Dhaka, Bangladesh (BBN) – Bangladesh Bank (BB) has for the first time set capital market exposure limit for the commercial banks, officials told BBN on Tuesday.

Under the new provisions, banks will be allowed to invest not more than 10 percent of their total liabilities in the capital market.

The central bank issued a circular in this connection Tuesday and asked the chief executives of all scheduled banks to follow the capital market financing limit.

Currently, a small number of commercial banks are investing heavily in the country’s capital market resulting in massive surge in share prices as no limit is applicable, they added.

Besides, the banks will not be allowed to conduct merchant banking or brokerage house business from October 1 this year without formation of subsidiary companies for the purpose.

“We’ve taken the measures to strengthen monitoring and supervision of capital market-related activities of the commercial banks,” a BB senior official said.

The central bank will deal with only the banks, not subsidiary companies as per the new provisions, he said, adding that the Securities and Exchange Commission (SEC) will look into the functions of the subsidiary companies.

“No bank will be able to operate their merchant banking business without forming a separate subsidiary company,” the BB official said, adding the banks will have to ensure holding of shares in line with the existing bank companies act.

Under the existing act, no bank company shall be empowered to hold shares of other companies whether as pledge or mortgage or as exclusive owner of an amount exceeding (a) thirty per cent of the total amount of the paid-up capital and reserve of the said company and (b) thirty per cent of the paid-up capital of the said company.

Provided further that the amount of the shares fixed by any bank company shall, in total, not exceed 10 (ten) per cent of its whole obligations, the act said.

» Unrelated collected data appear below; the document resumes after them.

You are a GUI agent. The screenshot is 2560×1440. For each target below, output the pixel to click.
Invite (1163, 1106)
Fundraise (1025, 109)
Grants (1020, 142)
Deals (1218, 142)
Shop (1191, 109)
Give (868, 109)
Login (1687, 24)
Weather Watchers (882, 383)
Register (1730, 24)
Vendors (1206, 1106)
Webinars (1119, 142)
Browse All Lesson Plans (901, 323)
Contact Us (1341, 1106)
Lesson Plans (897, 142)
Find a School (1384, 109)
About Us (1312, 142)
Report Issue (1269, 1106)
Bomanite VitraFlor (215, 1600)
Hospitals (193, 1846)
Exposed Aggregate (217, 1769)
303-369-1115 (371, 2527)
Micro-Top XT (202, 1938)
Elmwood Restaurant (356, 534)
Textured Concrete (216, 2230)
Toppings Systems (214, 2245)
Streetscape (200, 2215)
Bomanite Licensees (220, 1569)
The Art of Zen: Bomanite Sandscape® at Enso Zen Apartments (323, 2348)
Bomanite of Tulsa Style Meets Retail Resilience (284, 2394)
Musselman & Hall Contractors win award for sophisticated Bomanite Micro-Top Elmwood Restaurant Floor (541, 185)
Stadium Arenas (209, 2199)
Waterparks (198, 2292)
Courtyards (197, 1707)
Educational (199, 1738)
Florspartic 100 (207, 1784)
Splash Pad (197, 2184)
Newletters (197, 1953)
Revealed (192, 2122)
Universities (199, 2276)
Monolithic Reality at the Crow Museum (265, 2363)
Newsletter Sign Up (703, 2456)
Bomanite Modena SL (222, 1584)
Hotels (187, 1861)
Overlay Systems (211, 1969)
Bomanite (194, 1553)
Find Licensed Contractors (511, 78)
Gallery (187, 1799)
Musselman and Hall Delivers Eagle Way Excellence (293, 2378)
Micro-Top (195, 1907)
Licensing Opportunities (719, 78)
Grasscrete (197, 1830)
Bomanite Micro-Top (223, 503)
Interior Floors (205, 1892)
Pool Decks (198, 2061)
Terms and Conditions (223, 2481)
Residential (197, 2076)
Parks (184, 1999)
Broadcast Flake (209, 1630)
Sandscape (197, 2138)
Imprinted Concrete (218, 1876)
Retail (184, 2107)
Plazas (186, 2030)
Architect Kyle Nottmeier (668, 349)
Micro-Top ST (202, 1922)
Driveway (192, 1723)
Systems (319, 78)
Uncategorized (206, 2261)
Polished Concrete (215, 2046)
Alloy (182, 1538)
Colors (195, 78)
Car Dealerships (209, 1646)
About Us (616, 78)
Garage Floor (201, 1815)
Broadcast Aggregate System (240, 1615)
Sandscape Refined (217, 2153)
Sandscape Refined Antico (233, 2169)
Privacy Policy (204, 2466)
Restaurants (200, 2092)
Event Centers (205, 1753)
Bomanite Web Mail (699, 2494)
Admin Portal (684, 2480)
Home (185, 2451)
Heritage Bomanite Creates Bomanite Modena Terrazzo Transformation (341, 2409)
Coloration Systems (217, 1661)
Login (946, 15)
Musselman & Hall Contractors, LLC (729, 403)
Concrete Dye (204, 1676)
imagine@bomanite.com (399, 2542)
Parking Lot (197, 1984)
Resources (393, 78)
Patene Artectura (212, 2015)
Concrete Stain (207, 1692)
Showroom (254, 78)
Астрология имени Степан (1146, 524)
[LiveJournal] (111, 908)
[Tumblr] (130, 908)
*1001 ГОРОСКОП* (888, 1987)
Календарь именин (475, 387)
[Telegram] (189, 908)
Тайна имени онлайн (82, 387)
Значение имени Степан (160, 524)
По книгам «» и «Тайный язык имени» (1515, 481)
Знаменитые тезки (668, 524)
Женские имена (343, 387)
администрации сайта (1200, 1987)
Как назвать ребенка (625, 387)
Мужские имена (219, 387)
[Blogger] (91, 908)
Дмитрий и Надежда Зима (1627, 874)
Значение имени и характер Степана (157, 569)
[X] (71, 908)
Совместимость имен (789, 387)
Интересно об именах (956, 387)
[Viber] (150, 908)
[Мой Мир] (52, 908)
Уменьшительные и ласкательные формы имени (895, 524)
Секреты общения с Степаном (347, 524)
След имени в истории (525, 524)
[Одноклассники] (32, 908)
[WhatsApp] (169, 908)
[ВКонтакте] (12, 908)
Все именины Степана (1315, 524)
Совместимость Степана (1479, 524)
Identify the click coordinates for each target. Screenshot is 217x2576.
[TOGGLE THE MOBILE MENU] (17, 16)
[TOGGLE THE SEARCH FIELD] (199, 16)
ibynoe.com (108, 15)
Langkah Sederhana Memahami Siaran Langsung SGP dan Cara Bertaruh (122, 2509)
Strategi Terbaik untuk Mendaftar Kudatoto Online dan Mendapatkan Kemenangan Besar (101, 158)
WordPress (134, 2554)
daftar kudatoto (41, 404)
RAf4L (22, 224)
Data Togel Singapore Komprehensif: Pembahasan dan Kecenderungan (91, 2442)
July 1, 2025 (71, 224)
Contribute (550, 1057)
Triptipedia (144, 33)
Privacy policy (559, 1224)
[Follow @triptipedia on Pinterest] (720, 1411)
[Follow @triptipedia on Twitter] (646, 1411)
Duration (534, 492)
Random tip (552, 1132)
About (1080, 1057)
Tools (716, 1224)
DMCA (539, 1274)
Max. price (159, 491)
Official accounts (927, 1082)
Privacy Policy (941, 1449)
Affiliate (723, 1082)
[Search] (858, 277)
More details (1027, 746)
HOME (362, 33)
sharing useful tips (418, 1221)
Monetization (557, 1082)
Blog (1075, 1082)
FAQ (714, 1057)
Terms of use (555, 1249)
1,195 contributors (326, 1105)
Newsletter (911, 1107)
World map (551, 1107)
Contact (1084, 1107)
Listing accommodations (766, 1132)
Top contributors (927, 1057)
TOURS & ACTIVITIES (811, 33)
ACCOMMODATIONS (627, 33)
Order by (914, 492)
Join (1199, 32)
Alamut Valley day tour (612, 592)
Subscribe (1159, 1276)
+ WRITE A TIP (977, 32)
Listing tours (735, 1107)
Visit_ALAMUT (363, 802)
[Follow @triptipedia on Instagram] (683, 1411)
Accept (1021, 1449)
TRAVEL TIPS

The BB has also asked the banks to maintain the existing single-borrower exposure limit for providing loan facilities to their subsidiary companies or others.

The banks must have to comply with the capital market exposure limit and submit reports on their monthly-based share-holding position in a prescribed form to the Department of Off-site Supervision of BB within 10th of each month.

The central bank earlier re-fixed the limit on large loans of single borrower exposure by 15 per cent of respective bank’s equity to improve risk management in the banking sector.

The single borrower exposure limit on large loans has already been reduced from 50 per cent to 35 per cent that includes 15 per cent funding facilities.

“Non-funded credit facilities like letter of credit (LC) can be provided to a single large borrower. But in no circumstances, the total amount of the funded and non-funded credit facilities shall exceed 35 per cent of a bank’s total capital,” the BB said earlier in a circular.

Under the existing provision, loan sanctioned to any individual or enterprise or any organization of a group amounting to 10 percent or more of a bank’s total capital will be considered as large loan.